The plot_cluster_hist.py
script is responsible for plotting the training history of models. It visualizes Mean Squared Error (MSE) loss over epochs for different atoms, using color-coding based on normalized mean distances.
PATH_TO_HIST
: Path to the directory containing training history files.
- The script reads mean distances from a CSV file.
- For each training history file in the specified directory:
- Extract the atom name and mean distance.
- Load the training history CSV.
- Normalize the mean distances for color-coding.
- Plot the MSE loss over epochs, color-coded by mean distance.
- Minimum loss is calculated and used for reference in the plot.
- The plot is set to log scale on the y-axis.
- Y-ticks and labels are added for better readability.
- A horizontal line is added at the minimum loss point.

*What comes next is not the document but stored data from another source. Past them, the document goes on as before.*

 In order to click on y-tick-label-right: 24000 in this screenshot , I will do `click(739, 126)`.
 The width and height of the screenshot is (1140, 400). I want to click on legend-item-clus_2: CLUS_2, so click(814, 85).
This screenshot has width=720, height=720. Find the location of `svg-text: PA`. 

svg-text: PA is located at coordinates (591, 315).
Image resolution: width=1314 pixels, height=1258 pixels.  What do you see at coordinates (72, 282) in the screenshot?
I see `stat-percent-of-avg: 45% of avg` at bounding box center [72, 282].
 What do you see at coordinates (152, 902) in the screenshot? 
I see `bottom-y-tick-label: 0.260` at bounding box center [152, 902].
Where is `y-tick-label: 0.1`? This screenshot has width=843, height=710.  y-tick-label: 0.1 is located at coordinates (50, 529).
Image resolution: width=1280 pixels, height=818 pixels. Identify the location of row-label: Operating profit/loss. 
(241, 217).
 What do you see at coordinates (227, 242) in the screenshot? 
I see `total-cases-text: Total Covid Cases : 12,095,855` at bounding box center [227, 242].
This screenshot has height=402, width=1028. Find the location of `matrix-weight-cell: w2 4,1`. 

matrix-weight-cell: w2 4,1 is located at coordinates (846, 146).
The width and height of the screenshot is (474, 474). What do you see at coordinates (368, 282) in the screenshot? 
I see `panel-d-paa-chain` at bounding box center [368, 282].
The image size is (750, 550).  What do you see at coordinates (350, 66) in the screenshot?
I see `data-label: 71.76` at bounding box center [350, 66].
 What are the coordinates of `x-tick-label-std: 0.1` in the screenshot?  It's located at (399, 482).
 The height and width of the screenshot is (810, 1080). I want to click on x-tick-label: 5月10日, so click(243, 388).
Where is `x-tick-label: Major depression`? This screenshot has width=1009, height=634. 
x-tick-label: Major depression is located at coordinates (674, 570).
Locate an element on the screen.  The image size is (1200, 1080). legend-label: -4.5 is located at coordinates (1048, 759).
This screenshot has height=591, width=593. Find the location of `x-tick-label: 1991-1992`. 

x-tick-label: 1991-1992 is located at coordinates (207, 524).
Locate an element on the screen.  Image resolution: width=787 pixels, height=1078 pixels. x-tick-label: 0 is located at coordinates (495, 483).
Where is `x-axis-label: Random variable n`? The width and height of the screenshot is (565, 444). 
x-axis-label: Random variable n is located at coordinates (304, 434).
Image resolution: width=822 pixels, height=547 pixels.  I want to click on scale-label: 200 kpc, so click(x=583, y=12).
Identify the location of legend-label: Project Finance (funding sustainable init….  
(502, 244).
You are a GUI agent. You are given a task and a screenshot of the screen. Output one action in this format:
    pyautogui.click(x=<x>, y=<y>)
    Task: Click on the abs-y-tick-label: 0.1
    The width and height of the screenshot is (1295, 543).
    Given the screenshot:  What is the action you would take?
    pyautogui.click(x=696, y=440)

- A label indicating the minimum loss is placed on the plot.
- Legend with atom names is placed outside the plot.
- A separate legend explains color-coding based on normalized mean distances.
- The final plot is saved as "training_history.png".
- When executed as the main script, it generates the training history plot.
- The script provides a comprehensive visualization of the training history for different atoms.
- Color-coding based on mean distances enhances the interpretability of the plot.